- [About this exercise]
Answer the following from the article on the Procter & Gamble shareholder vote:
1. Which fund proposed the measure?
2. What percentage of shareholders backed the resolution?
3. According to Shelley Vinyard, how many Indigenous communities does the Canadian boreal forest support?

(Text block begins)

Boreal forest campaigners at the Natural Resources Defense Council (NRDC) were taking a victory lap this week, after Procter & Gamble shareholders voted overwhelmingly for the U.S. consumer products giant to eliminate deforestation and intact forest degradation from its supply chain.
“The vote at the shareholder meeting Tuesday went against a recommendation from P&G’s board of directors that investors reject the measure, which was proposed by Green Century Equity Fund,” BNN Bloomberg reports. The vote “is a signal that even the biggest companies are facing growing pressure on climate-related issues,” with investment behemoth BlackRock backing the proposal alongside Green Century.
With 67% of shareholders backing the resolution, NRDC is calling it “the highest vote for a shareholder resolution on deforestation in history”.
“Investors sent the message that they expect P&G to do much more than the status quo to protect the world’s remaining intact forests,” said NRDC Boreal Corporate Campaign Manager Shelley Vinyard. “This is also a wake-up call to all companies sourcing from Canada’s boreal forest and the Canadian logging industry that the time is long past to reduce its impact on intact forests that are essential for Indigenous Peoples, our climate, and biodiversity.”
Vinyard described the Canadian boreal as “a vital carbon storehouse and the largest remaining intact forest on the planet,” and “home for more than 600 Indigenous communities and their ways of life”.
“P&G leadership should heed this clear call to increase its efforts to mitigate deforestation,” added Green Century Shareholder Advocate Jessye Waxman.
(Disclosure: The Energy Mix publisher Mitchell Beer is a past consultant with NRDC’s boreal forest project.)

(Text block ends)
(Data section begins)

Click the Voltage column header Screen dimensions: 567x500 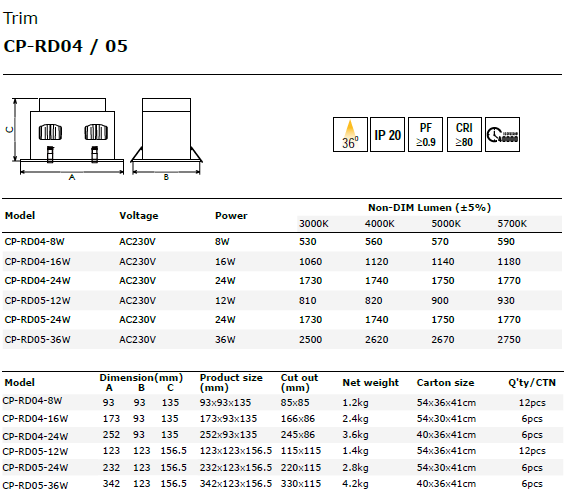tap(139, 216)
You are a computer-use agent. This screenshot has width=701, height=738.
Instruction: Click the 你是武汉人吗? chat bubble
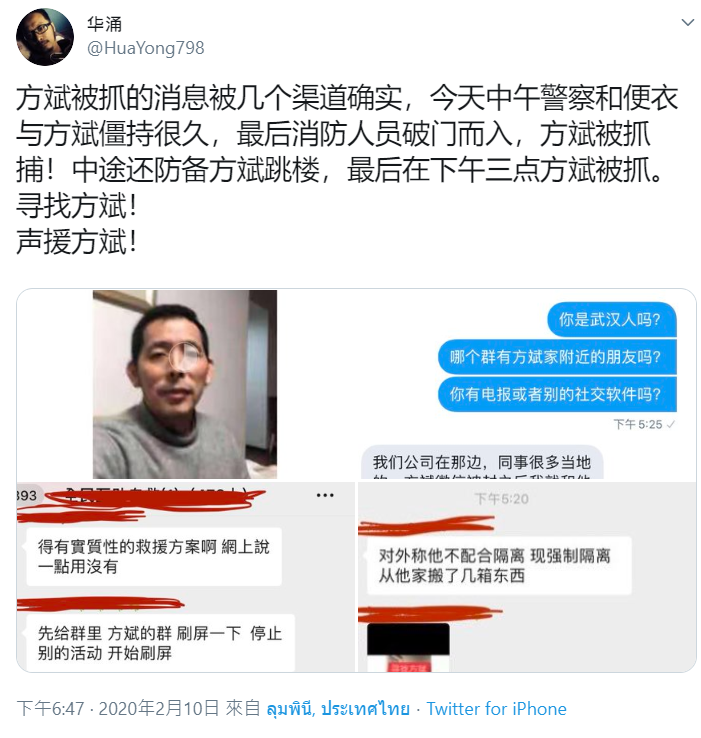(x=612, y=320)
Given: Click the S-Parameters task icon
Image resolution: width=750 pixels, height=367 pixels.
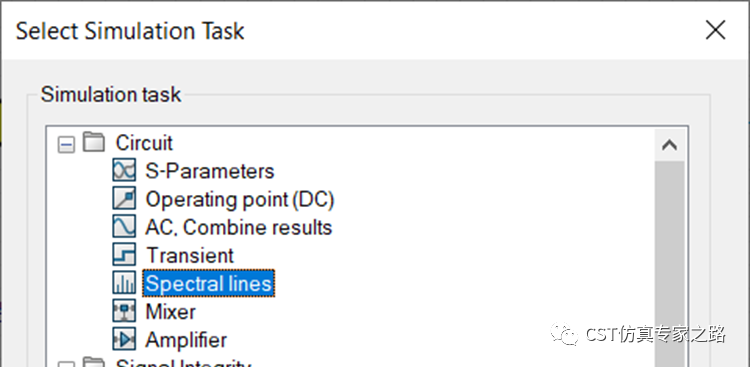Looking at the screenshot, I should (x=124, y=170).
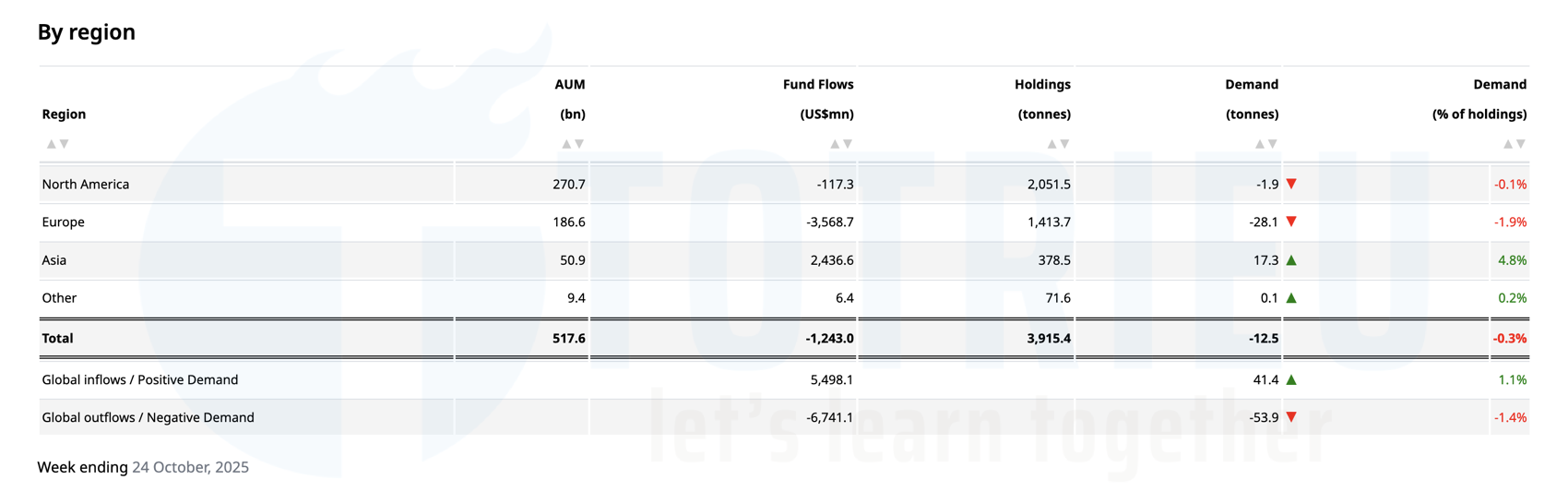Click the Total row label

click(57, 339)
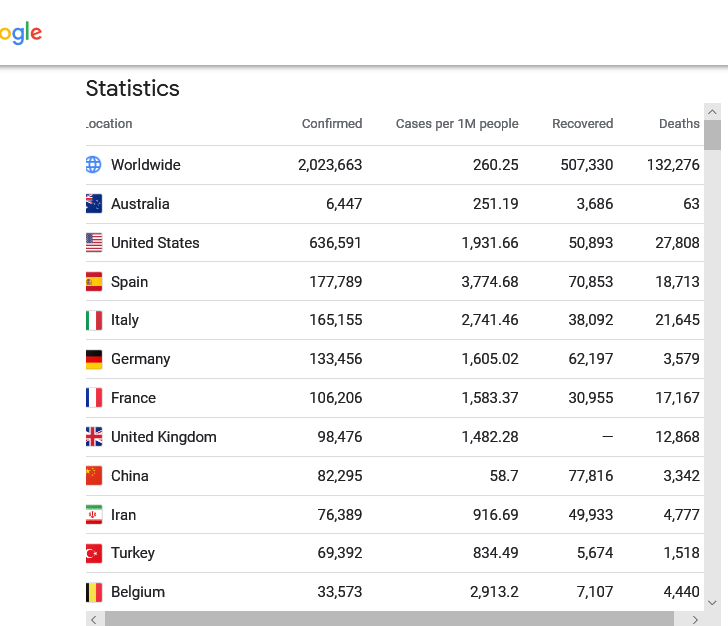Click the Deaths column header
Screen dimensions: 728x626
coord(679,124)
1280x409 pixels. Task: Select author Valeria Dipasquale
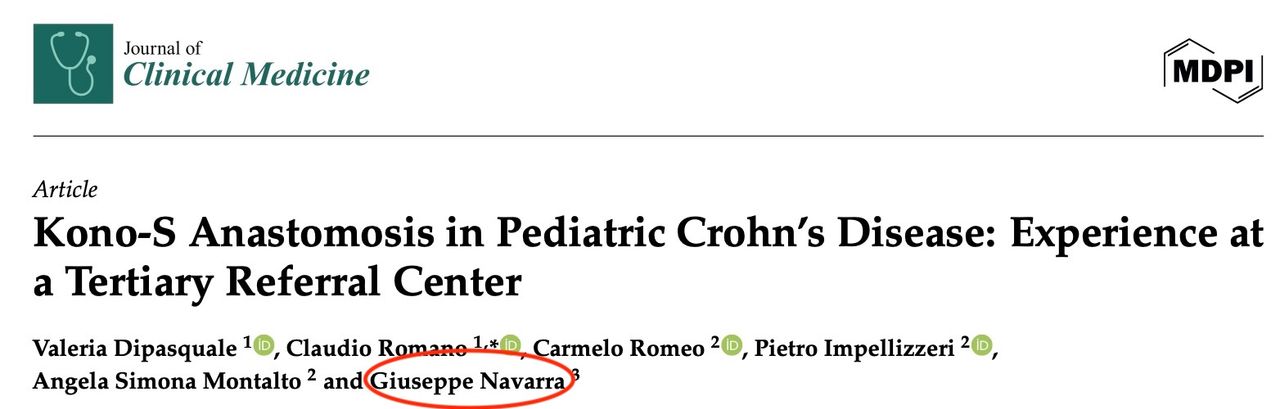(135, 349)
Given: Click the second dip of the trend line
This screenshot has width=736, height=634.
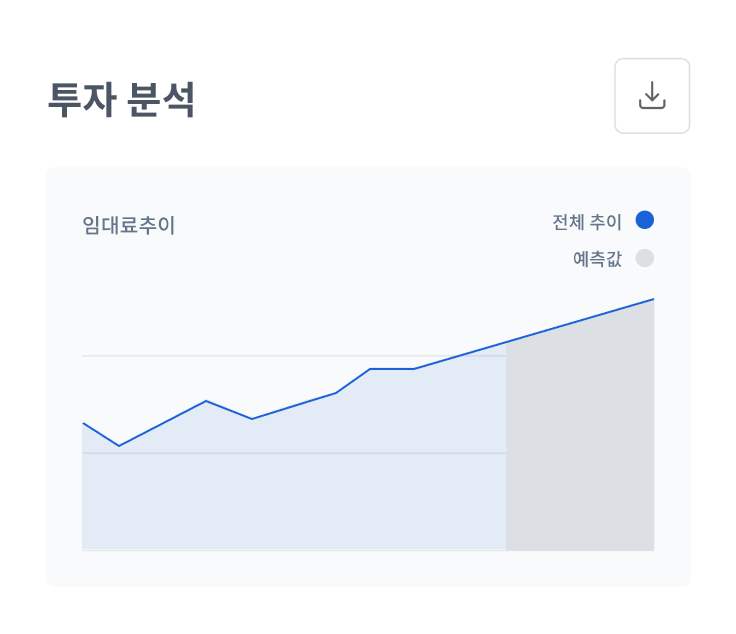Looking at the screenshot, I should pos(251,418).
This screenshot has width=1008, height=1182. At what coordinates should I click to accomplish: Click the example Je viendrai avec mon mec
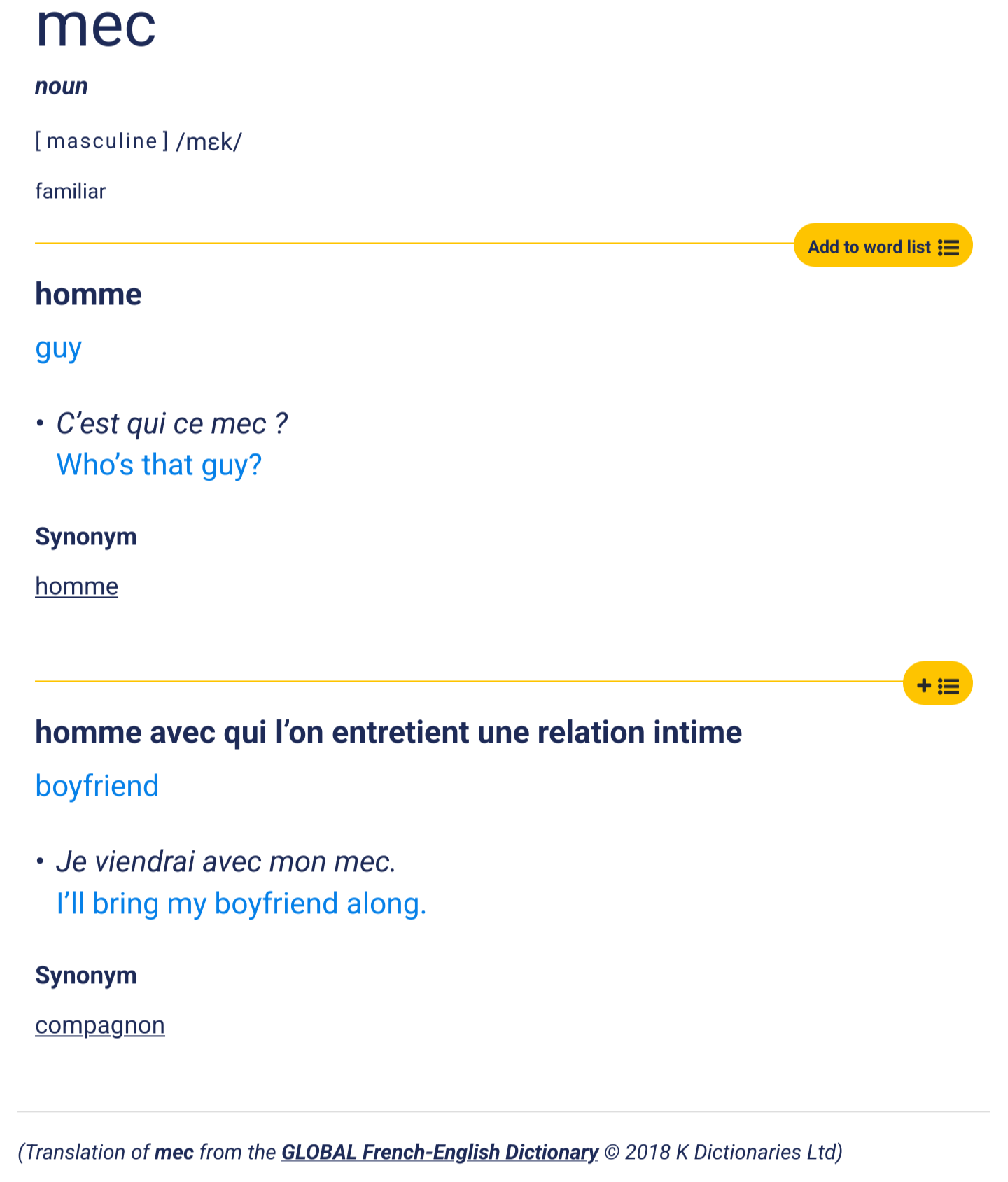225,861
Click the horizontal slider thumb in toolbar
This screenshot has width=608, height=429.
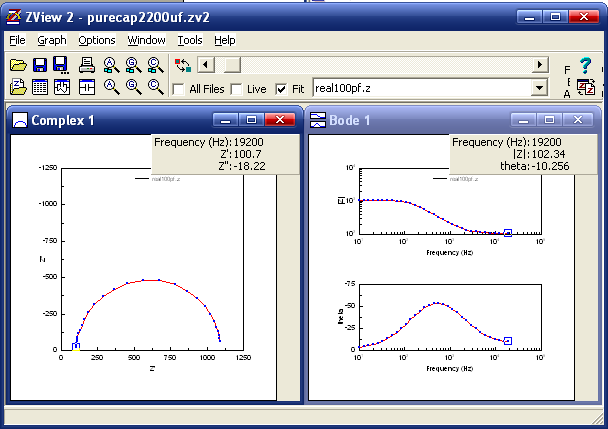[230, 65]
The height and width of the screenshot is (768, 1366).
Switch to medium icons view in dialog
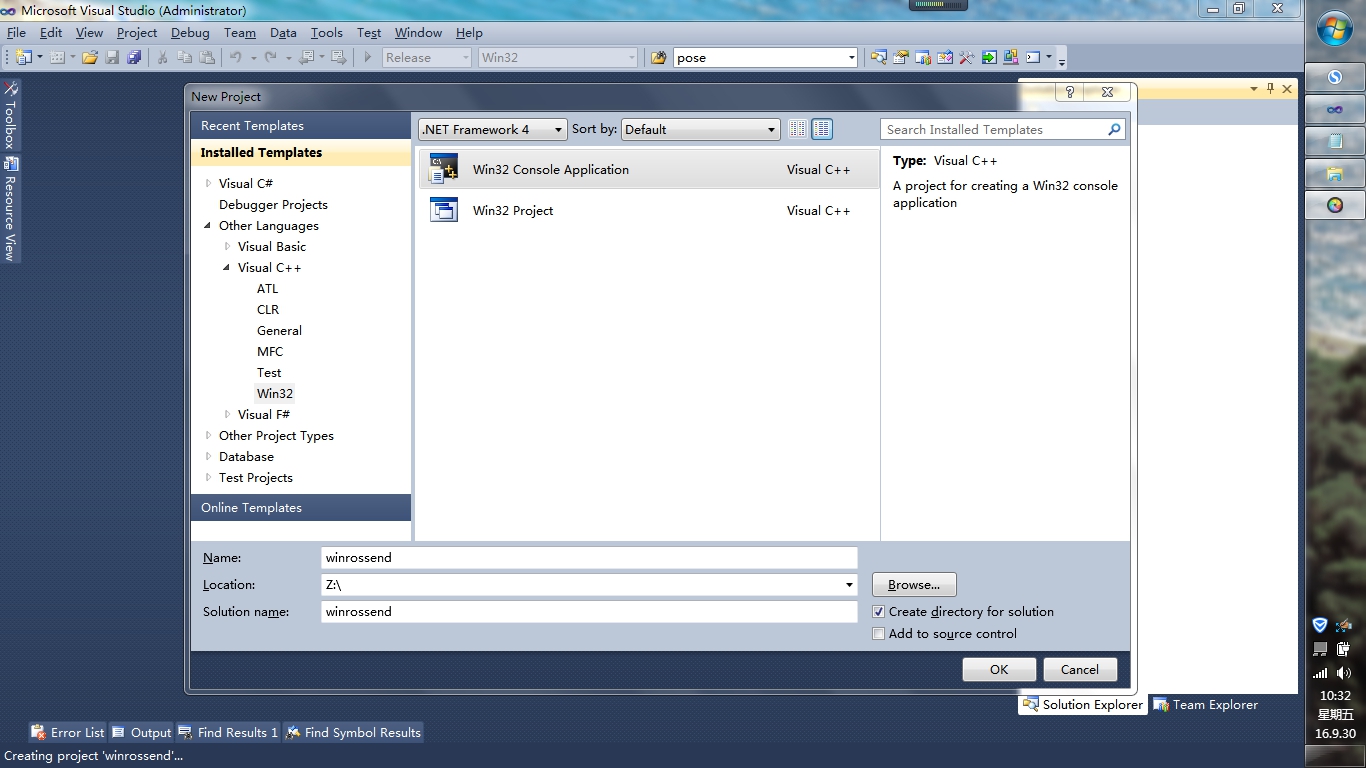coord(822,129)
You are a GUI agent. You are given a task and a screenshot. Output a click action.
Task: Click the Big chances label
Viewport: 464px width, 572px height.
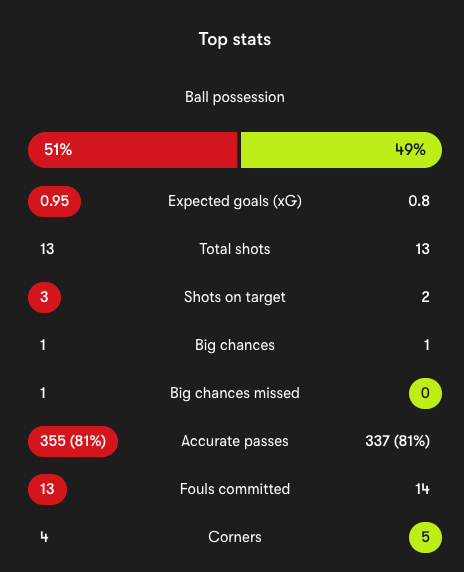(x=235, y=345)
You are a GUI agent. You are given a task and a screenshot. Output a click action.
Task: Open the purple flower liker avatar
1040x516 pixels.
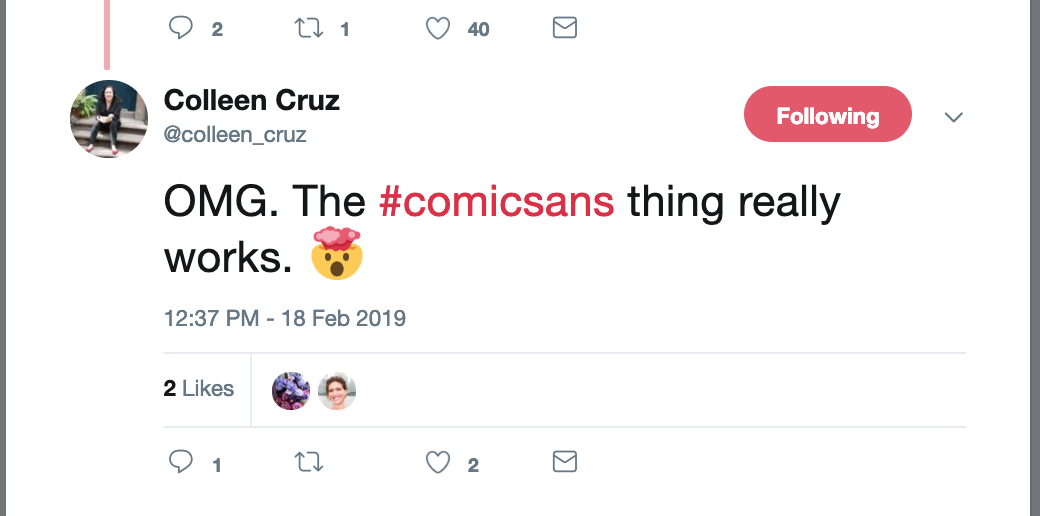[290, 391]
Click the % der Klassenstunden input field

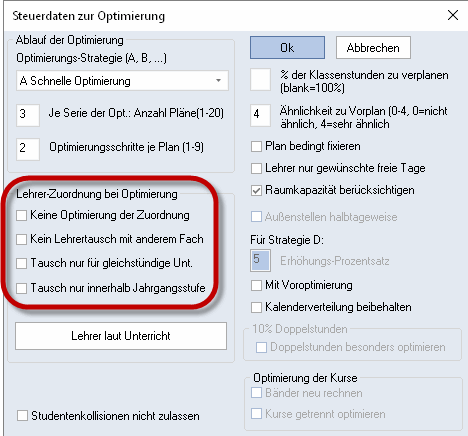point(260,80)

(Data section ends)

- [Exercise response]
1. Green Century Equity Fund
2. 67%
3. More than 600